What the task requires:
For every record beneath this instruction, give an exact repetition, omitting images.

Given data:
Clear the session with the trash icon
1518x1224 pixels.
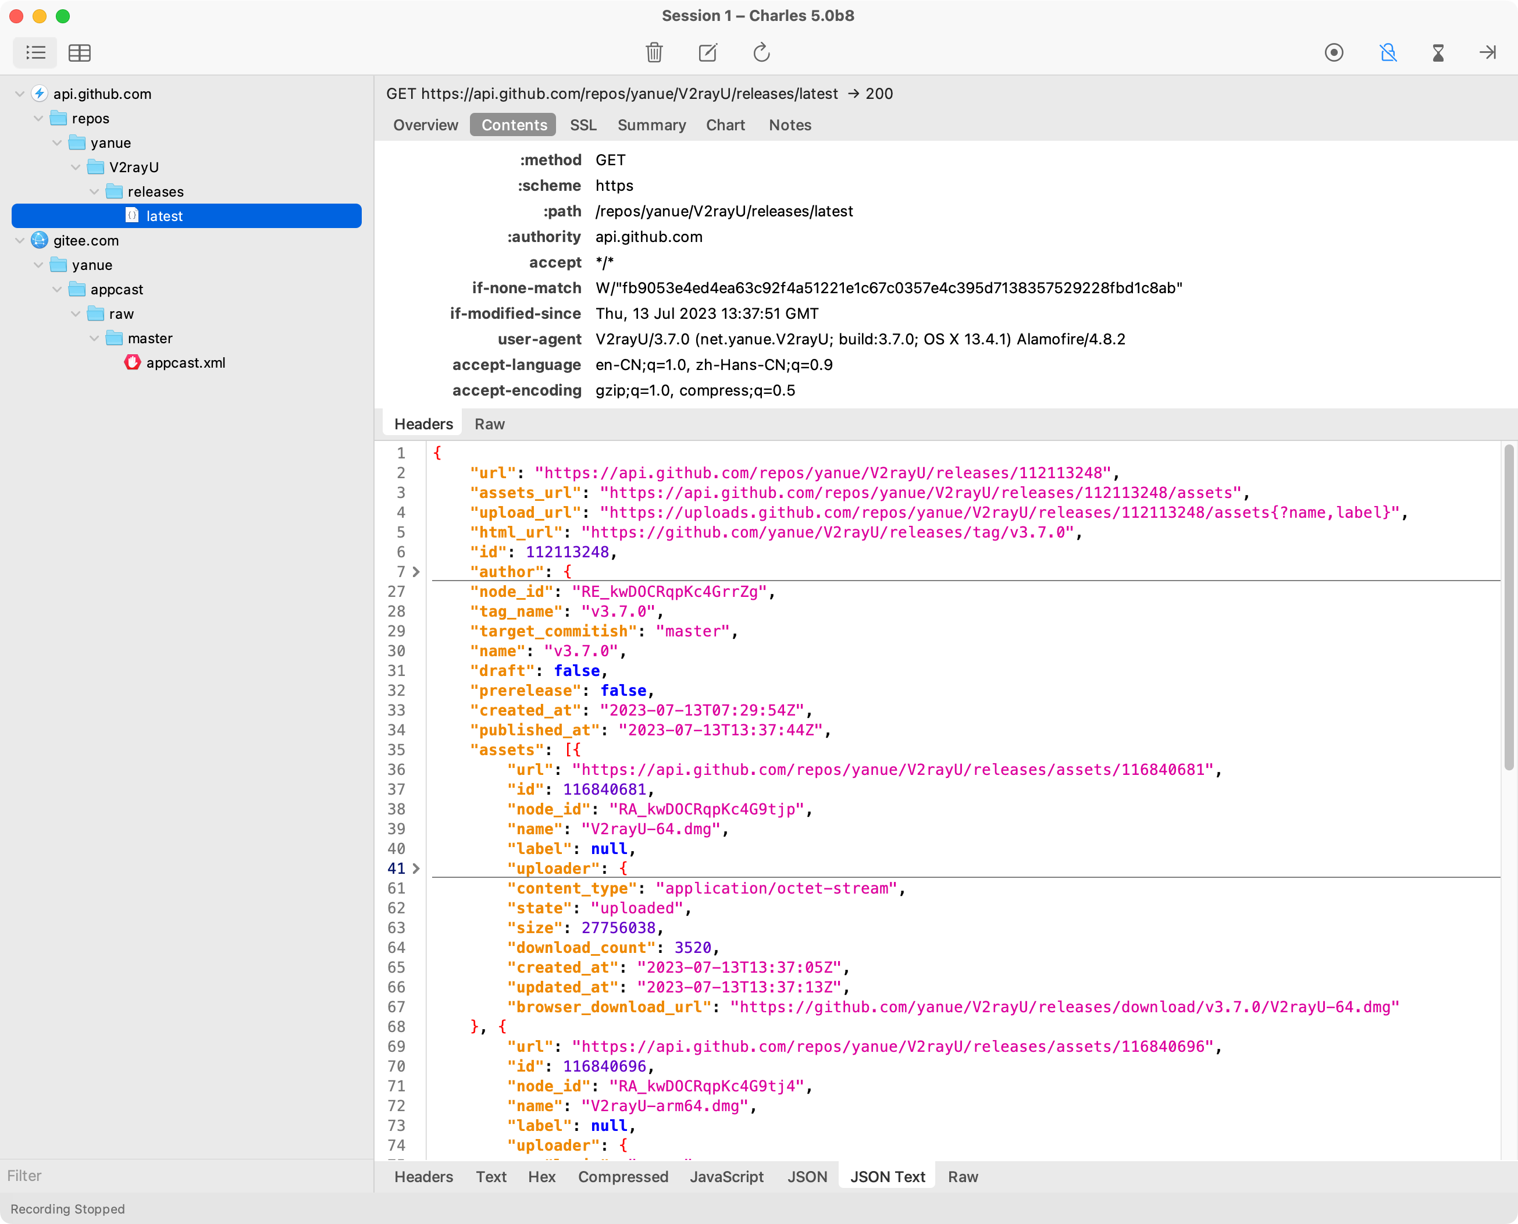tap(654, 52)
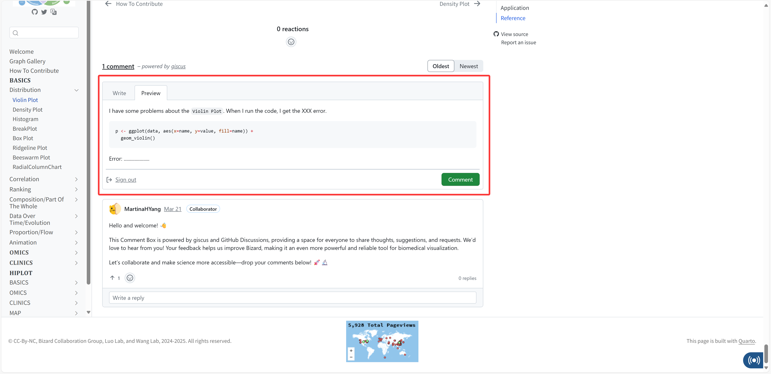Click the broadcast icon in the bottom corner

[754, 360]
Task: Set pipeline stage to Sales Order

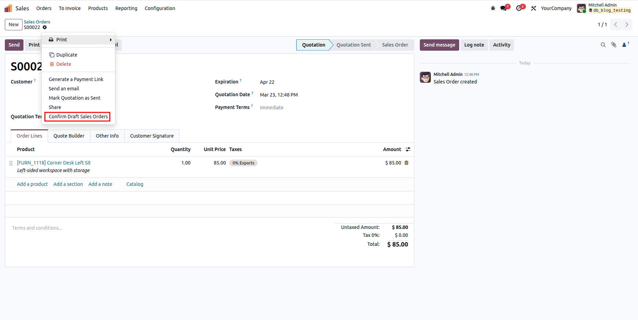Action: tap(395, 45)
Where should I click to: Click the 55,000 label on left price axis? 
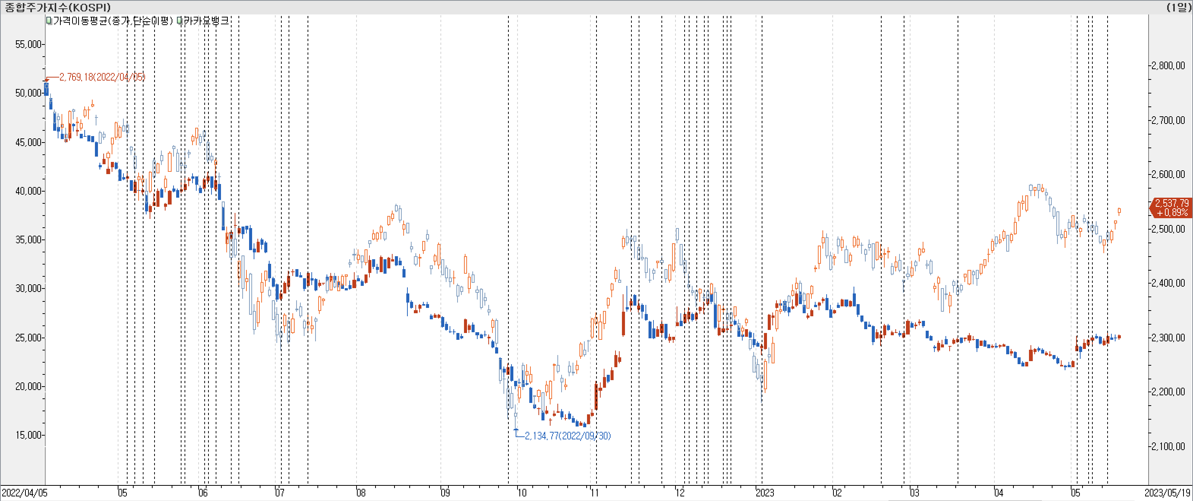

Output for this exercise:
Clear the session with the trash icon
1518x1224 pixels.
tap(654, 52)
Click the broadcast icon in the bottom corner

[754, 360]
Task: Set pipeline stage to Sales Order

Action: tap(395, 45)
Where should I click to: Click the 55,000 label on left price axis? 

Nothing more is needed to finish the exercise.